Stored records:
·····

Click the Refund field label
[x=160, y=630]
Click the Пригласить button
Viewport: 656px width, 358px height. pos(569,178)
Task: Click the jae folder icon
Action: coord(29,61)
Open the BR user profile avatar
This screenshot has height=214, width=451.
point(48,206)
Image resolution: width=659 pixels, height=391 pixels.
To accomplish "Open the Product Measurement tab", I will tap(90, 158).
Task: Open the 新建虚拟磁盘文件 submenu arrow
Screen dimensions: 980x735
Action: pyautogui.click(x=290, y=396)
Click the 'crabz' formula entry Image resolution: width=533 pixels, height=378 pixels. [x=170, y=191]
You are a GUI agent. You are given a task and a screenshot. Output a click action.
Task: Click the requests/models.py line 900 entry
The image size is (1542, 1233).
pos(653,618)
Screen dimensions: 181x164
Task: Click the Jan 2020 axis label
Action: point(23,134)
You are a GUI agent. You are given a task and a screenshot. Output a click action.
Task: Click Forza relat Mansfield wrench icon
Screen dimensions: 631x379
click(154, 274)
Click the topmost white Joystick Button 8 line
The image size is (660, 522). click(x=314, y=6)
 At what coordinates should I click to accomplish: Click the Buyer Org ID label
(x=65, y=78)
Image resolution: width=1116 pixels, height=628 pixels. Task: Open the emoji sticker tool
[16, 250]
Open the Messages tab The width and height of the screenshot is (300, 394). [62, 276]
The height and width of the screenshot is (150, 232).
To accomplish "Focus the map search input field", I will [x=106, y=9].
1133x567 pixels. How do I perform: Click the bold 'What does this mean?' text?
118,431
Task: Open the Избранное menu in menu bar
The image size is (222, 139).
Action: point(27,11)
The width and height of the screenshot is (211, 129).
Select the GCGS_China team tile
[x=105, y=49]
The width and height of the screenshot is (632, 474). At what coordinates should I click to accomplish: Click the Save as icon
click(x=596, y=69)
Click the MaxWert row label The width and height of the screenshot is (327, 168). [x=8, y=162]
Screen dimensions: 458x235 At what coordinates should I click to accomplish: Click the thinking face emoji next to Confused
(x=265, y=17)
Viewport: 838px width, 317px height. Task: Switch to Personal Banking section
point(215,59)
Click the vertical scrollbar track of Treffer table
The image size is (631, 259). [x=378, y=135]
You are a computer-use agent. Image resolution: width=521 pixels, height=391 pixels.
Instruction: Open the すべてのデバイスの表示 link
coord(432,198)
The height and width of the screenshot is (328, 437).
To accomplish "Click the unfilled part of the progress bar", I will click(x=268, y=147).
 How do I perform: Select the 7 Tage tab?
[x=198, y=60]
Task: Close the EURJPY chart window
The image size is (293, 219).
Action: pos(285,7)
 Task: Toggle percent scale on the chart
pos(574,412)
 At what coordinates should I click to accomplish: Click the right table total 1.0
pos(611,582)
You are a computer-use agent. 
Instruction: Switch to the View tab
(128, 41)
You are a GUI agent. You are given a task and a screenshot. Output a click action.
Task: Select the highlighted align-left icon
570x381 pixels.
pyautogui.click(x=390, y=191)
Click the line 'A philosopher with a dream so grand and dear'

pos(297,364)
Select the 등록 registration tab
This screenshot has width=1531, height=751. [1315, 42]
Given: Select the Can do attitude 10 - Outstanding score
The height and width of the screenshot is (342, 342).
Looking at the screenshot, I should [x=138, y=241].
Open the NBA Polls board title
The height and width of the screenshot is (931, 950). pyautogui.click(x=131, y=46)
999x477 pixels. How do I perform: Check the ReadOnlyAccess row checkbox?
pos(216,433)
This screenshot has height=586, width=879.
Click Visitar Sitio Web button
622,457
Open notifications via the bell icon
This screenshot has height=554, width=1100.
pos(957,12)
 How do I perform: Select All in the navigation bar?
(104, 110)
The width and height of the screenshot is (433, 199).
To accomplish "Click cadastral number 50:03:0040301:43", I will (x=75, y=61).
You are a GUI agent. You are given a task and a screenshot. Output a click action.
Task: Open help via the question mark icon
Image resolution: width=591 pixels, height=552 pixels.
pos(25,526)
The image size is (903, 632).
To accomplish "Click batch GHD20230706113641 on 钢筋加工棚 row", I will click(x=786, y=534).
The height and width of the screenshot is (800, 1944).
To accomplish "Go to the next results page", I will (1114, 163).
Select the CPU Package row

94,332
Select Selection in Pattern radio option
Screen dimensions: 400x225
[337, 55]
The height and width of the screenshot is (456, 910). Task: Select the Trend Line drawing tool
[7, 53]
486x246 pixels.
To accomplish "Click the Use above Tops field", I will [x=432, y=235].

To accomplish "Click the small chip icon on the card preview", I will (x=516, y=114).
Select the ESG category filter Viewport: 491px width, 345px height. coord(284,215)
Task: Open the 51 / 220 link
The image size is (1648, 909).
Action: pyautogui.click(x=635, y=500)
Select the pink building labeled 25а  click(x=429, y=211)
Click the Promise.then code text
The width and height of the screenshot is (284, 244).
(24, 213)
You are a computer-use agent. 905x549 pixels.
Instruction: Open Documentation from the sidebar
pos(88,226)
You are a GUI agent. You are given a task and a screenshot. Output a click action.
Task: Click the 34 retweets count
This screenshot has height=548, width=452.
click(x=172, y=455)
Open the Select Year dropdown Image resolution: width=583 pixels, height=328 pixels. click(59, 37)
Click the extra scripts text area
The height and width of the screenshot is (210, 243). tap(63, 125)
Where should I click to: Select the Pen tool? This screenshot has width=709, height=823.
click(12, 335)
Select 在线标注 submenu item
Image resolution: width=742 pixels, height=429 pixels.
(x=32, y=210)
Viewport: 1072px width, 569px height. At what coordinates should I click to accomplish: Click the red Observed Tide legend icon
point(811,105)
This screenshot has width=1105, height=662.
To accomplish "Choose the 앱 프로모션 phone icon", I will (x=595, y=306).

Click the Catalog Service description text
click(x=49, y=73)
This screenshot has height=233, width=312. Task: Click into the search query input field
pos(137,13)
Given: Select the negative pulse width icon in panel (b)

·····

-- Problem to work on --
The answer should consist of the lines from the first line of the entries through the line with "Click the 'crabz'", copied exactly.

-- Task output --
Click the Refund field label
[x=160, y=630]
Click the Пригласить button
Viewport: 656px width, 358px height. pos(569,178)
Task: Click the jae folder icon
Action: coord(29,61)
Open the BR user profile avatar
This screenshot has height=214, width=451.
point(48,206)
Image resolution: width=659 pixels, height=391 pixels.
To accomplish "Open the Product Measurement tab", I will tap(90, 158).
Task: Open the 新建虚拟磁盘文件 submenu arrow
Screen dimensions: 980x735
Action: pyautogui.click(x=290, y=396)
Click the 'crabz' formula entry Image resolution: width=533 pixels, height=378 pixels. [x=170, y=191]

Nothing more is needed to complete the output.